(Beginning of Raw data)

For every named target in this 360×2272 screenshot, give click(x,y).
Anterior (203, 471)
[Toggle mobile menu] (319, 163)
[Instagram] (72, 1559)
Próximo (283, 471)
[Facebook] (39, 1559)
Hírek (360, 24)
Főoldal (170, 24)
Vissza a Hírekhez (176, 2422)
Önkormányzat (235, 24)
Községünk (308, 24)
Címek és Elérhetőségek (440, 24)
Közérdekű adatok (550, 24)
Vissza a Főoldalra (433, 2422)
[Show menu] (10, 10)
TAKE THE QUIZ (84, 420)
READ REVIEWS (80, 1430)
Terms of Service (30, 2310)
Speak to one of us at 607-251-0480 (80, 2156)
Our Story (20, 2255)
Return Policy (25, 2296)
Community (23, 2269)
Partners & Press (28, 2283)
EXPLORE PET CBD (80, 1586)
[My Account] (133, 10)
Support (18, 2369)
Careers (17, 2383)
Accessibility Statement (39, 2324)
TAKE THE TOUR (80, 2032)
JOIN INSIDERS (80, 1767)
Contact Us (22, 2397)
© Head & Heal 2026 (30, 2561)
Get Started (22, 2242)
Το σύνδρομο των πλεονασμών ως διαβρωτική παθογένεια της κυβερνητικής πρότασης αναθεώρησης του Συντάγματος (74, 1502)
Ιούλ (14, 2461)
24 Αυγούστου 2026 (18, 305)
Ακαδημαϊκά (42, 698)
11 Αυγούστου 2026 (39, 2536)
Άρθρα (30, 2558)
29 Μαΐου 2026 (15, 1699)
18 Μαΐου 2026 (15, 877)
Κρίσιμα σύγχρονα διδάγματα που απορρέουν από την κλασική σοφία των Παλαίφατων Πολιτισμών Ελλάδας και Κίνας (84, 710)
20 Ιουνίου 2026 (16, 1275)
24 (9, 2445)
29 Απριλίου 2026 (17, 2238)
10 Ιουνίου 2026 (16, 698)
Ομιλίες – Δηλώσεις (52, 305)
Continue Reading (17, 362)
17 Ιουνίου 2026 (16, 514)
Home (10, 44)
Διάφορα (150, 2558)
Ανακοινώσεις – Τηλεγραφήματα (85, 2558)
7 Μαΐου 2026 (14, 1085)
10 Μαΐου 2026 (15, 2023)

(End of Raw data)

### Task item
For each line of the data that includes the word "Αυγούστου", return a copy of it.

### Result
24 Αυγούστου 2026 (18, 305)
11 Αυγούστου 2026 (39, 2536)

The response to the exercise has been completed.